Stored data
-------
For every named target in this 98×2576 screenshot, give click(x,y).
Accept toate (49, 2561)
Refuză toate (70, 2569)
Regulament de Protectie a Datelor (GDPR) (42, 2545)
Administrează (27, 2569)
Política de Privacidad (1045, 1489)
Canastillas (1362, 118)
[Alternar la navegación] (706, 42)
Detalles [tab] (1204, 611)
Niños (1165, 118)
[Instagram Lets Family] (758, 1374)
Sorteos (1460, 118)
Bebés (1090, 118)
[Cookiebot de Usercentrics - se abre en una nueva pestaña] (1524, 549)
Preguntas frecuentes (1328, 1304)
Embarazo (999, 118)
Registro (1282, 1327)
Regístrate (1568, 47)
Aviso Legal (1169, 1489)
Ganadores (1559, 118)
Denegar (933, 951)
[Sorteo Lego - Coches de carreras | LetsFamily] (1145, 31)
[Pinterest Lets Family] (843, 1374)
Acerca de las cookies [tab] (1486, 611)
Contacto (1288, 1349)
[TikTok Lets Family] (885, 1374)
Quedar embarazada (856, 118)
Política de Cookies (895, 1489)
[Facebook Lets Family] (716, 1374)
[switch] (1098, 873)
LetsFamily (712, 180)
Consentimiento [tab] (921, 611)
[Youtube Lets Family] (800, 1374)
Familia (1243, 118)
-------
◆ **Problem to work on**
Each line of the entries where the string "LetsFamily" occurs should be shown.

◆ **Solution**
[Sorteo Lego - Coches de carreras | LetsFamily] (1145, 31)
LetsFamily (712, 180)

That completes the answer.